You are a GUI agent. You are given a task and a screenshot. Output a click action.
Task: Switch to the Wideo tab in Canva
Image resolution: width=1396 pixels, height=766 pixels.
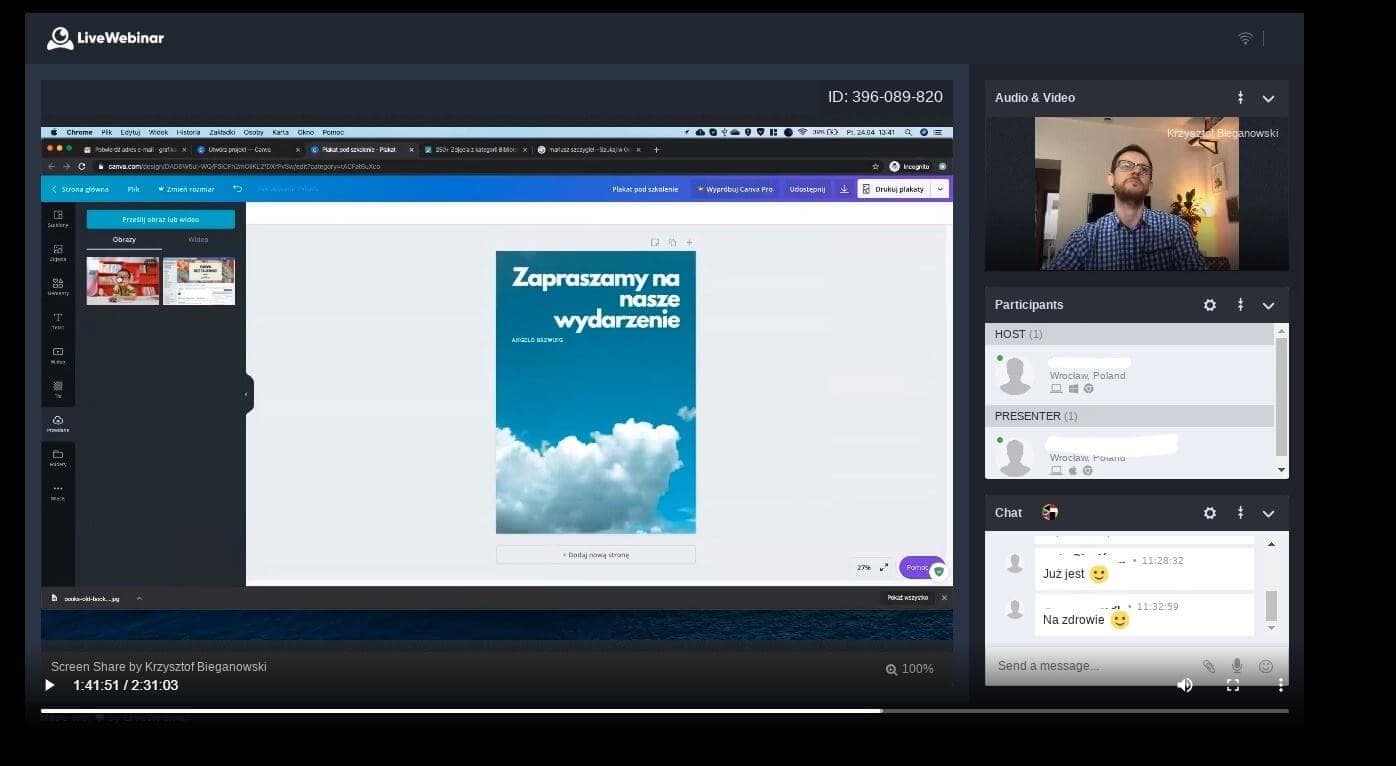point(198,240)
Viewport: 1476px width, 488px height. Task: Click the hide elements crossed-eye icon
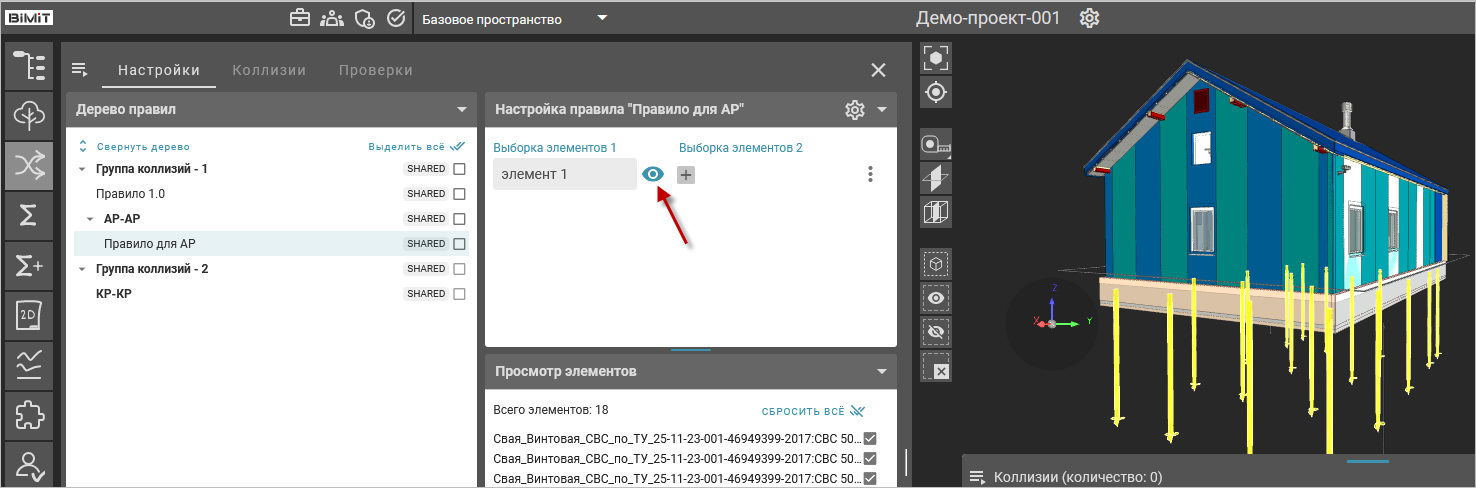[936, 332]

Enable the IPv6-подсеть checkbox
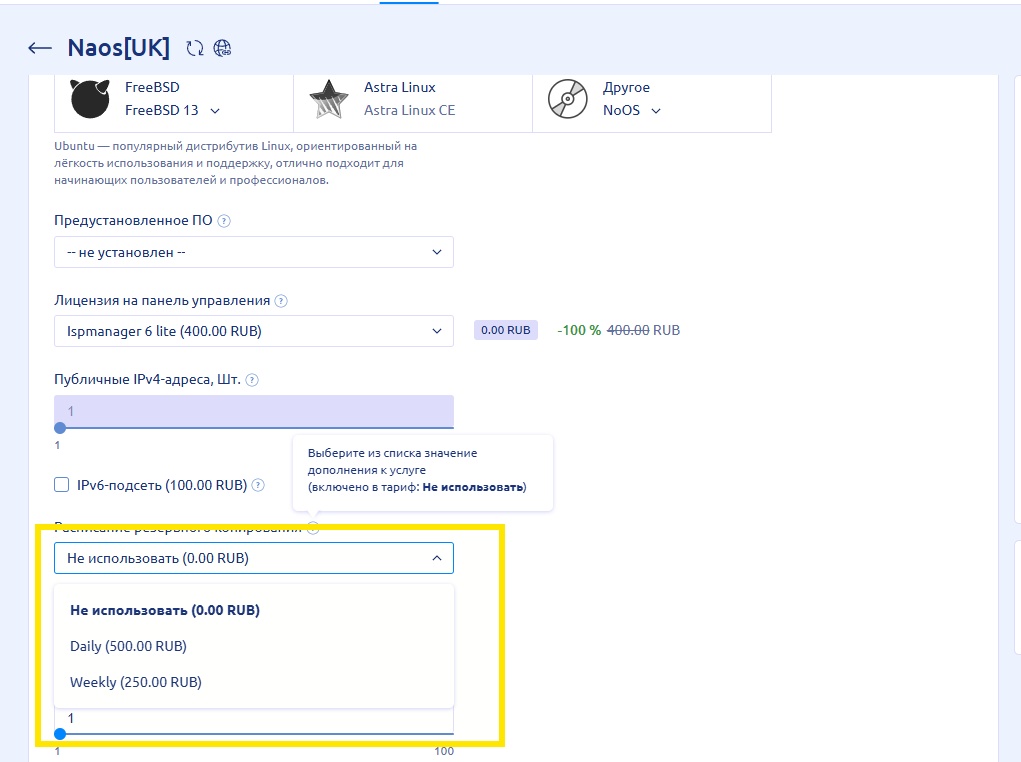[x=62, y=485]
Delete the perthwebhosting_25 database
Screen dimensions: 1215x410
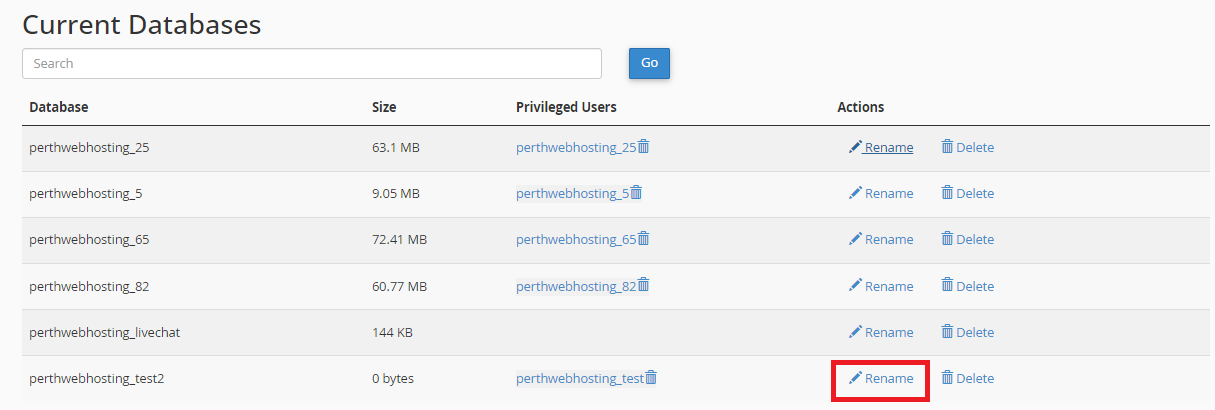[967, 147]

● **WHAT THE EXERCISE ASKS**
Could you set down word for word each line from the one holding "Image resolution: width=1396" through the end of the material above, without any pictures?

● **SOLUTION**
Image resolution: width=1396 pixels, height=766 pixels.
point(198,240)
Viewport: 1476px width, 488px height. Task: Click the hide elements crossed-eye icon
[936, 332]

Enable the IPv6-подсеть checkbox
[x=62, y=485]
Delete the perthwebhosting_25 database
Screen dimensions: 1215x410
[967, 147]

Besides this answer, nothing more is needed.